Intracellular calcium release in central neurones

Abstract

Ca²⁺signalling in neurones is primarily fast, by influx through voltage- or ligand-gated channels in the surface membrane. The role and mechanisms of Ca release from intracellular stores in central neurones are not as well established as slow metabolic or secretory responses in peripheral tissues or in cardiac e–c coupling. Ca release in neurones produces short-term changes in excitability due to activation of Ca²⁺-gated channels, and less well defined long-term changes in excitability or synaptic strength.
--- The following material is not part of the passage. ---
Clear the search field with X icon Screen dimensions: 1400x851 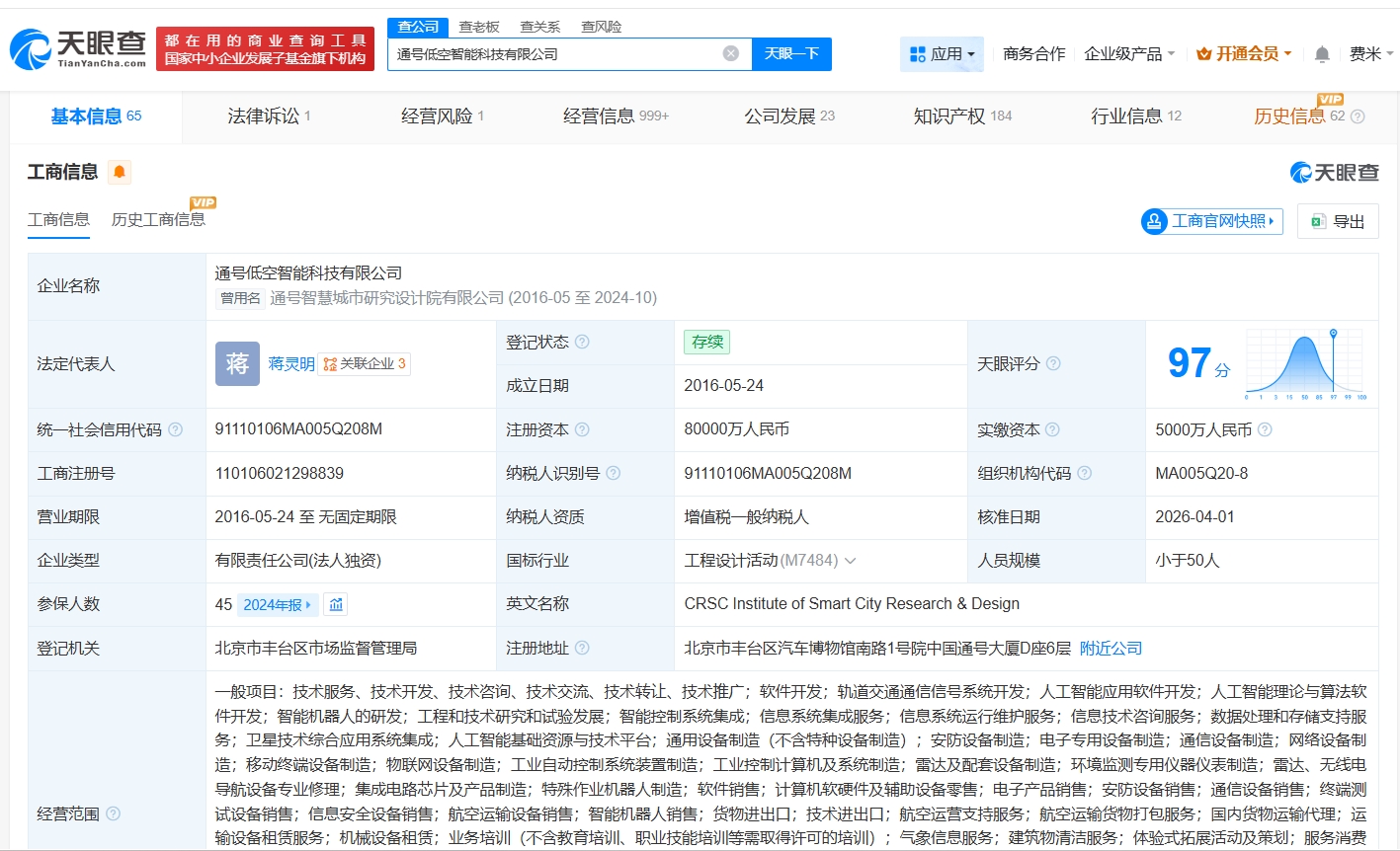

Neither mode of Ca release, via IP3 or CICR, is easily demonstrated physiologically in neurones and the role and mechanisms are reviewed with reference to peripheral tissues, morphological specializations and properties of intracellular Ca channels. It can be speculated that IP3 provides a diffusible signal that can produce Ca release in particular regions of the cell, near the nucleus for coupling to gene activation, in specific areas of the cytosol to modify structural proteins, and to activate Ca-dependent kinases, processes that might produce changes in excitability. Evidence of an inhibitory action of Ca²⁺influx on IP3 evoked release is presented. The role of CICR appears to be simply local amplification of membrane Ca signals, originating with Ca influx during action potentials, Ca-permeable ligand-gated channels and possibly also with IP3 evoked release. Because of the restricted diffusion of Ca ions, the amplification may depend on local structural specializations.